The Four Horsemen of the Apocalypse is a 1962 American drama film directed by Vincente Minnelli and starring Glenn Ford, Ingrid Thulin, Charles Boyer, Lee J. Cobb, Paul Lukas, Yvette Mimieux, Karl Boehm and Paul Henreid. It is loosely based on the 1916 novel by Vicente Blasco Ibáñez, which had been filmed in 1921 with Rudolph Valentino. Unlike the first film, it was a critical and commercial disaster, which contributed greatly to the financial problems of MGM.

Plot
In 1936, Madariaga is the 80-year-old patriarch of a cattle ranch in Argentina. His two grandsons are Julio, whose father Marcelo is French, and Heinrich, whose father Karl is German. When Heinrich returns home from studying in Germany to reveal he has become a Nazi, Madariaga slaps him and predicts that the Four Horsemen of the Apocalypse (Conquest, War, Pestilence, and Death) will soon devastate the earth. He runs outside into a storm with visions of the four horsemen and then dies in Julio's arms.

In 1938, Julio goes to Paris with his family and befriends Marcelo's anti-Nazi friend Etienne Laurier. Julio falls in love with Laurier's wife, Marguerite, and becomes her lover after war breaks out and Laurier is sent to a prisoner-of-war camp. He takes advantage of his status as a neutral to live a pleasant life with Marguerite in German-occupied Paris, where his cousin Heinrich is an important official in the SS. When Marguerite becomes the object of German General von Kleig's lust, Julio - aided  by  Heinrich (it being the last time they are on good terms) - defies him and incurs his personal enmity. Julio's younger sister Chi Chi becomes active in the French resistance and makes Julio uncomfortable about his own neutrality. Laurier is released from prison an apparently-broken man, and Marguerite leaves Julio to care for him. When Julio discovers that Laurier is an important figure in the resistance, he joins it as well.

Eventually, both Chi Chi and Laurier are tortured and murdered by the Gestapo, and Laurier reveals to von Kleig that Julio is working for the resistance and on an important mission: guiding Allied bombers to destroy a Nazi headquarters in Normandy. Heinrich, realizing that Julio is probably a French agent, captures him just as the bombs are falling on them and kill both.

The final scene is missing from several versions shown. In it, the grandchildren's parents listen helplessly on the telephone as the deaths happen. The final words are from one set of parents to another: "Our children have killed each other." In other prints, the film ends with the four horsemen riding on to create future havoc for other generations.

Cast

Production

Development
The silent film rights to the original story had been purchased by Metro in 1918 for $190,000. There had been discussions by MGM about remaking the film before the American copyright expired in 1946.

The following year MGM producer Sam Marx announced the studio might remake the film as a vehicle for Ricardo Montalbán, and if they did, the story would be updated to World War II.

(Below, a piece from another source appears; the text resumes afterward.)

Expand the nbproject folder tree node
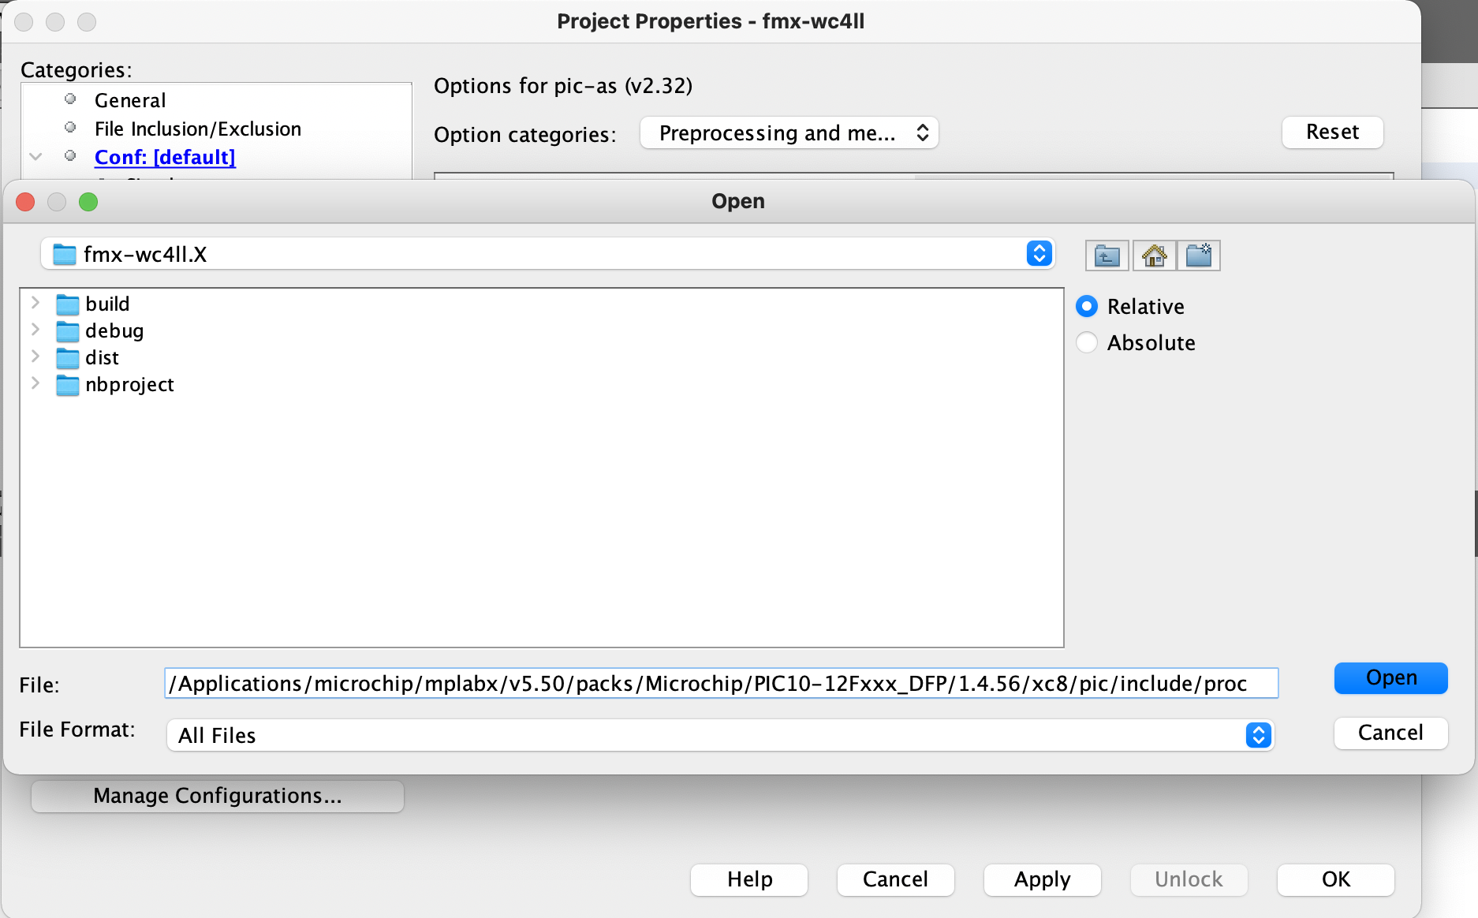 pos(35,383)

Early in 1958, MGM set about clarifying the copyright situation. It had recently authorized a remake of Ben-Hur, which seemed to be a phenomenal success, and it was looking for other old MGM properties to remake. It obtained the necessary rights and announced they would make the movie in June 1958. Julian Blaustein was assigned as producer.

Scripting
Blaustein announced the story would be updated from World War I to World War II:
The driving force of the book is of love among men instead of hatred. I don't think it can be said often enough that such love is indispensable for all of us if we are to have any future. If a motion picture can dramatize such a theme entertainingly then the motion picture may make a small contribution to peace in the world. It certainly impresses me as being worth the try.... The Paris of the occupation, the births of the resistance movements have never been thoroughly explored on the screen to my mind. I'm not interested in trying to recreate the shooting war. That's almost too difficult to realistically do on the screen today. What I want to put on screen is the atmosphere, so that when you sit in the theatre you will feel the hope and frustration of people struggling against invasion and may realize no man is an island.
Robert Ardrey wrote the initial script. The movie was, along with a remake of Cimarron, going to be one of MGM's big films for 1960.

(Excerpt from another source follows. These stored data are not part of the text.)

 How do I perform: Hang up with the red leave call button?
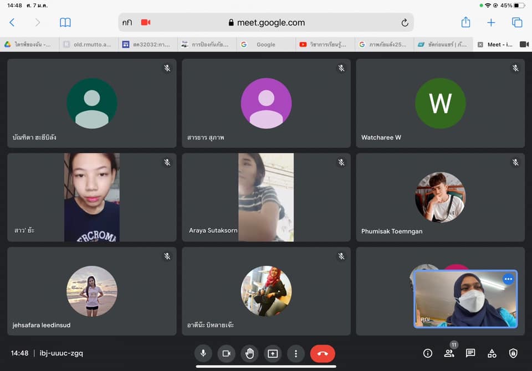point(323,353)
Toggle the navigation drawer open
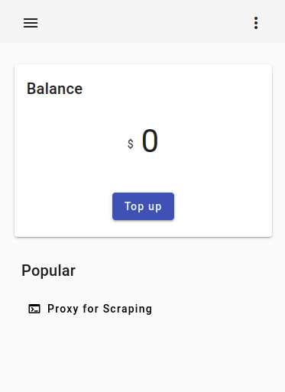This screenshot has width=285, height=392. point(31,23)
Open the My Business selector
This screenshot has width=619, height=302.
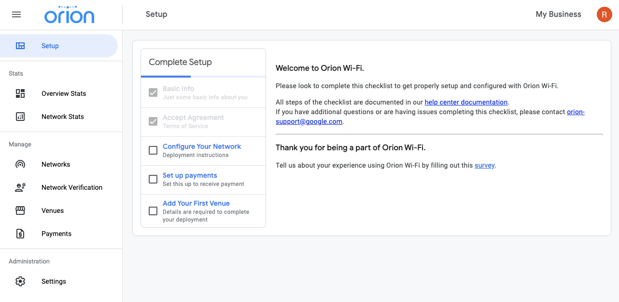click(558, 14)
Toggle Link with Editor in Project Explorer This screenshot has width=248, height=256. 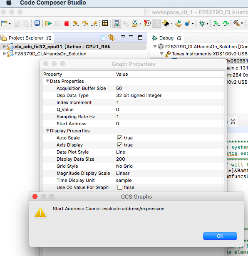pos(112,37)
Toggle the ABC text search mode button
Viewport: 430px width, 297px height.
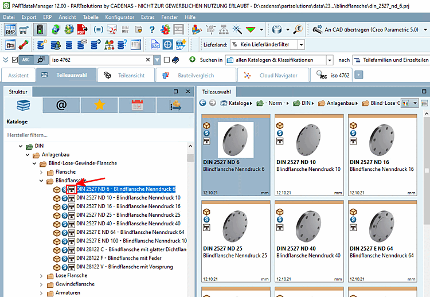click(x=26, y=60)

MGM allocated a budget of $4 million and Vincente Minnelli to direct it. He said he had doubts about relocating the time period and wanted it set back in World War I, but the studio was insistent. Filming was pushed back due to the actors strike in 1960.

Minnelli later claimed that he was "drafted" into making the movie, and was rushed into production before he was ready because MGM had a start date. However he managed to get the head of production, Sol Siegel, to arrange for the script to be rewritten in order to reflect the German occupation of Paris. Because Robert Ardrey was busy, MGM hired John Gay to do rewrites of an outline prepared by Minnelli, which showed the weaknesses as he saw them.

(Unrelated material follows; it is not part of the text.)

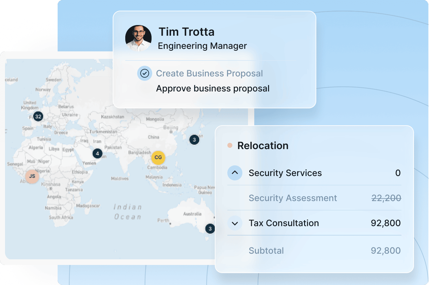Image resolution: width=429 pixels, height=285 pixels.
Task: Select Approve business proposal step
Action: click(213, 89)
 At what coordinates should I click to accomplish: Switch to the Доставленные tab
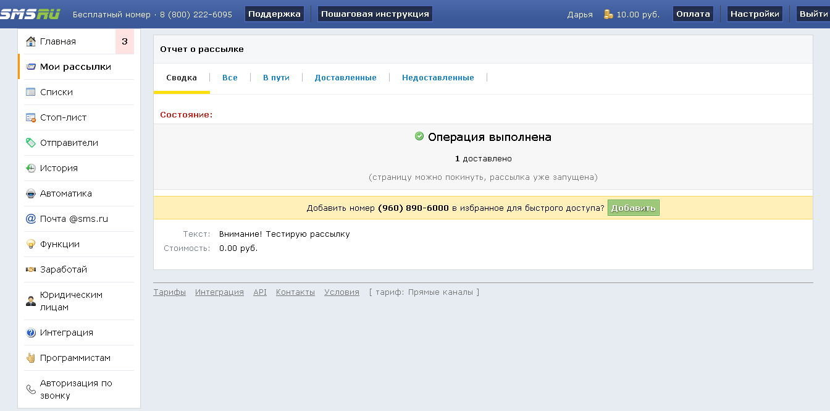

"Gay proved to be an enormous help," wrote Minnelli later. "The script – with the dreadful World War II setting – took shape. But I never justified the updating in my mind."

Pre-production commenced in Paris. Minnelli wrote he flew back to the US and tried to talk the studio into changing the time period once again, but it refused. "I began to believe I was the victim of a studio set up," he wrote.

Casting
Early contenders for the male lead, the part originally played by Rudolph Valentino, were MGM contractee George Hamilton, and Maximilian Schell.

Minnelli said that he wanted Alain Delon for the starring role and met with the young actor in Rome, but the producers did not feel that he was well enough known. In June 1960, it was announced that Glenn Ford, who had a long relationship with MGM and had recently signed a new contract with the studio, would play the lead role.

Minnelli later reflected, "There I was, stuck with a story I didn't want to do, with a leading actor who lacked the brashness and impulsiveness I associated with his part. I wanted new challenges but I didn't think they'd be that challenging."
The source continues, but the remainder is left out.